1
Angus Fergusson
1/2 cup unsalted butter, at room temperature
1 small shallot, finely diced
1 garlic clove, minced
3 tbsp lemon juice
1/2 tsp Dijon mustard
1/2 tsp kosher salt
1 tbsp chopped parsley
4 400-g T-bone steaks
1 tsp kosher salt
Whisk butter with shallot, garlic, lemon juice, Dijon and 1/2 tsp salt in a small bowl until combined. (Mixture may curdle slightly but will come together when butter is chilled.) Stir in parsley. Scrape mixture onto a piece of waxed paper. Fold 1 edge of the paper over butter and smooth, shaping the mixture into a log about 5 in. long. Seal by twisting the ends. Chill until firm, about 1 hour.

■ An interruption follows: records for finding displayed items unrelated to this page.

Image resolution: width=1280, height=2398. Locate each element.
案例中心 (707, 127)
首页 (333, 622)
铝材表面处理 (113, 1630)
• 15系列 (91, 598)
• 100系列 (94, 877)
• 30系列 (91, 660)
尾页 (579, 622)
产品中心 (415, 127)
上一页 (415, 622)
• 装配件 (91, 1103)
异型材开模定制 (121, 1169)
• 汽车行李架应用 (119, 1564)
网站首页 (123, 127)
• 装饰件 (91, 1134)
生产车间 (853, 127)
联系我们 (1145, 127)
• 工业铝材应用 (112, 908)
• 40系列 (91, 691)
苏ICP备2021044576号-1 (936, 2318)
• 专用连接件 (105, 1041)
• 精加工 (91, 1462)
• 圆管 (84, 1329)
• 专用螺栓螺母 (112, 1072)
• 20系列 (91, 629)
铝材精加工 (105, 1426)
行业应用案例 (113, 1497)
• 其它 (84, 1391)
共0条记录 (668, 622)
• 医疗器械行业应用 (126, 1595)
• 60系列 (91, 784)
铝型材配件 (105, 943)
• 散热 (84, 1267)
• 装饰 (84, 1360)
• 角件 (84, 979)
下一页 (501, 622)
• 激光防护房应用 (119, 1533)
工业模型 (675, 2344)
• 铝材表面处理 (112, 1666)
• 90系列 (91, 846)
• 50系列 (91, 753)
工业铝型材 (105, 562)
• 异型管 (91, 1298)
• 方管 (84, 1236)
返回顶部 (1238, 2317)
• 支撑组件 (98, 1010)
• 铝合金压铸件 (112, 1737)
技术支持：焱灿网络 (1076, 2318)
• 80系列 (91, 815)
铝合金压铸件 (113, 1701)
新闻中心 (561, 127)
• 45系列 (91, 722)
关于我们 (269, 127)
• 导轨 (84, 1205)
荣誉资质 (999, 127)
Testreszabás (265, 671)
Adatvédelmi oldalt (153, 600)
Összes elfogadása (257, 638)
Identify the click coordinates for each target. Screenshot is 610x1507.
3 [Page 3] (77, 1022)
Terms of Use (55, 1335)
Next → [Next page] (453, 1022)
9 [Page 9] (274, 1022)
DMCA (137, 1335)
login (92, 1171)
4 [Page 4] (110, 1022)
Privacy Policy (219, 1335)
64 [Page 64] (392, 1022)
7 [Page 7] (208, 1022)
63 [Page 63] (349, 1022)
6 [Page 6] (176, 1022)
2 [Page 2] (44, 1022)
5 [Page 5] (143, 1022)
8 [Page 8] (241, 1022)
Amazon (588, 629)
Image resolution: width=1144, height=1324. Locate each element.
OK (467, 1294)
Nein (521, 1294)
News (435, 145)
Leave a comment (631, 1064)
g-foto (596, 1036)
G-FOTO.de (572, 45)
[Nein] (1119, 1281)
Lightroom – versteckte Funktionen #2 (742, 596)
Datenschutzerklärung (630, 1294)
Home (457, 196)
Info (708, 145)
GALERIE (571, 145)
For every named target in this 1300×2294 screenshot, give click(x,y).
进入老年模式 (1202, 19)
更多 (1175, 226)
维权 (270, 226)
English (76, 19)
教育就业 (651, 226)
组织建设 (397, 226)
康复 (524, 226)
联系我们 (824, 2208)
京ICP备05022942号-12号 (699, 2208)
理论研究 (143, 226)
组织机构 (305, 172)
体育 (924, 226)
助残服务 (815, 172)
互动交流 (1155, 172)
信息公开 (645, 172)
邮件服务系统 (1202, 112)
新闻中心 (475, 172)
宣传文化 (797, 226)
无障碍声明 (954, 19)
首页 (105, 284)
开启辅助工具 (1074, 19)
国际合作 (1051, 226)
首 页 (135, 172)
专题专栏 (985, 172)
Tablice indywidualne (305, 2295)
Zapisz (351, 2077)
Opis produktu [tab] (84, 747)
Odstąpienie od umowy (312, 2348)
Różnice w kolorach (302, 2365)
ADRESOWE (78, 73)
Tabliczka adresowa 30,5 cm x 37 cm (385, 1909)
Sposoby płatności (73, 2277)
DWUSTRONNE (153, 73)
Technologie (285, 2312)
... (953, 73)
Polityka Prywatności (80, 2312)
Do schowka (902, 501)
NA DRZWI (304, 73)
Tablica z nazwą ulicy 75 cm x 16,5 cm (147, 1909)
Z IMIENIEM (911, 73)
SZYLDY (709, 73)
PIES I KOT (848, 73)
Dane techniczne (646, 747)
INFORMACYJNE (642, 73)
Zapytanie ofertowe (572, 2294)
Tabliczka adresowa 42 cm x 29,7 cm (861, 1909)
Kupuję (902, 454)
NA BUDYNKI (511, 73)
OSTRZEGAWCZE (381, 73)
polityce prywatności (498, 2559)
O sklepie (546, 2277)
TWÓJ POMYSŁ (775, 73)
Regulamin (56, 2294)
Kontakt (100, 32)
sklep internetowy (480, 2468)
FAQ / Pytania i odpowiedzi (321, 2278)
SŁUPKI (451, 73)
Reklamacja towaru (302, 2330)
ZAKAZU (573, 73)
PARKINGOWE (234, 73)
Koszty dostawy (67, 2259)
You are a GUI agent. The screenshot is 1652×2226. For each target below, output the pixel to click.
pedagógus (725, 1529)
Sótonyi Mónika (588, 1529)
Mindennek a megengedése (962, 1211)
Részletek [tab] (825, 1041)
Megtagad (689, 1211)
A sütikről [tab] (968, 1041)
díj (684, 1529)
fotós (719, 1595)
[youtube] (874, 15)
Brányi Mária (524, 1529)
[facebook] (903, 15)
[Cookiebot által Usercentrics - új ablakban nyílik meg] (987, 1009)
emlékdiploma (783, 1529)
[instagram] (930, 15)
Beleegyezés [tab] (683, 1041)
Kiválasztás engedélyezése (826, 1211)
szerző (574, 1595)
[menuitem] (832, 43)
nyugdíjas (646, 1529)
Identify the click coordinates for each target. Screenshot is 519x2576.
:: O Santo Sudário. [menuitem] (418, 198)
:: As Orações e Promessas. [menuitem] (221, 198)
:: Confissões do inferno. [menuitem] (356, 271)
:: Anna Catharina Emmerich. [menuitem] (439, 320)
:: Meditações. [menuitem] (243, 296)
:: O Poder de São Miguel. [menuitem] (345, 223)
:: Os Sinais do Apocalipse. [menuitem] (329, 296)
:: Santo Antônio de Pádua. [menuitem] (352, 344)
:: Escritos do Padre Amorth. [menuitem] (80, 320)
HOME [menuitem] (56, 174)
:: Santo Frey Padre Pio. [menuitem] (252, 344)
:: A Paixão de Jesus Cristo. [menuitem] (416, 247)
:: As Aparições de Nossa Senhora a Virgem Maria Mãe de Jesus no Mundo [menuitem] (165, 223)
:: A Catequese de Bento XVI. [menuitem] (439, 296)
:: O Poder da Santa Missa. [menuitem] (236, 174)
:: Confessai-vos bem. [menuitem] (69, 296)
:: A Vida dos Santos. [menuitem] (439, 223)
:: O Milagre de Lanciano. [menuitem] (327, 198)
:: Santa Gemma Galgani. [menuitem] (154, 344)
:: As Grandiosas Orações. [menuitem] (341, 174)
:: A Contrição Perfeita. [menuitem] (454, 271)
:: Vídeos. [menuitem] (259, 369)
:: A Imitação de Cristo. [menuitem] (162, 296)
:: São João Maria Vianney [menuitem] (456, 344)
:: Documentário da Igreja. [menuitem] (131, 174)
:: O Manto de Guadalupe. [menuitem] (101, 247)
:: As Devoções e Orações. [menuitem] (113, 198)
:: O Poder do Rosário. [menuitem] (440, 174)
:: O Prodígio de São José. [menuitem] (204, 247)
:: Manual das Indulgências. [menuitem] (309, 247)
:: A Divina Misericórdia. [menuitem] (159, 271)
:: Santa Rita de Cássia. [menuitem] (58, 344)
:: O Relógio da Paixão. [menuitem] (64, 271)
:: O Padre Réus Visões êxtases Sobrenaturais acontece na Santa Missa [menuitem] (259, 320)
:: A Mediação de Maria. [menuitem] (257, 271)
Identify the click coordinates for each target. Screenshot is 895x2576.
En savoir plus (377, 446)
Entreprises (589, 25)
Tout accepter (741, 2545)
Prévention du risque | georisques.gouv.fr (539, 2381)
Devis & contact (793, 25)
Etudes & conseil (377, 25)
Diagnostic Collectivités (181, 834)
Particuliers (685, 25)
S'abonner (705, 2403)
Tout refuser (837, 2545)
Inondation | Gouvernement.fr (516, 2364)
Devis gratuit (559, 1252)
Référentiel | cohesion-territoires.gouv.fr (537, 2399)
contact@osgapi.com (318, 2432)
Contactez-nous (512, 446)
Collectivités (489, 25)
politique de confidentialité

Preheat barbecue to medium-high. Sprinkle steaks with 1 tsp salt. Season with pepper.
Oil grill, then barbecue steaks, with lid open, 5 to 6 min per side for mediumrare. Transfer to a cutting board and let stand about 5 min before serving. Top each steak with a 1/2-in. round of butter, and serve with a side of Rouge's grilled panzanella salad.
Calories 747, Protein 63g, Carbohydrates 1g, Fat 53g, Sodium 734mg.
"Look for T-bones with a big tenderloin and lots of marbling. My recipe is designed for big eaters," says chef Paul Rogalski, co-owner of Rouge restaurant. For those with smaller appetites, remove meat from bone and carve into strips.